Inhibition of TagF by CMP. Inhibition of TagF by the reaction product CMP is presented in double reciprocal plots of 1/velocity versus 1/[substrate]. A, CMP was held constant at 0 (■), 300 (□), 1000 (●), and 3000 (○) μm while CDP-glycerol was varied between 100 and 1600 μm, and Lipid ϕ analog was fixed at 2 μm. B, CMP was held constant at 0 (■), 100 (□), 300 (●), and 1000 (○) μm while the Lipid ϕ analog was varied from 1 to 16 μm with CDP-glycerol fixed at 180 μm.

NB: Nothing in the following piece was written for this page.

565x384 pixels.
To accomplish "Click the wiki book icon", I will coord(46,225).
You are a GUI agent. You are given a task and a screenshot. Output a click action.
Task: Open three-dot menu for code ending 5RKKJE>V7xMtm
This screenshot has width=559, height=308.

Experiments were conducted with 2.5 nm TagF, and initial rates were determined by monitoring the conversion of [α-³²P]CDP-glycerol to [α-³²P]CMP via PIC-HPLC. Rate data were fit to all inhibition models in the Enzyme Kinetics Module 1.1 for Sigma Plot 8.0 using a non-linear sum of least squares regression method. When CDP-glycerol was the varied substrate the data were best described by the competitive inhibition model (Equation 3). With the Lipid ϕ analog as the varied substrate the data were best described by the non-competitive (partial) inhibition model (Equation 4). Error bars indicate S.E.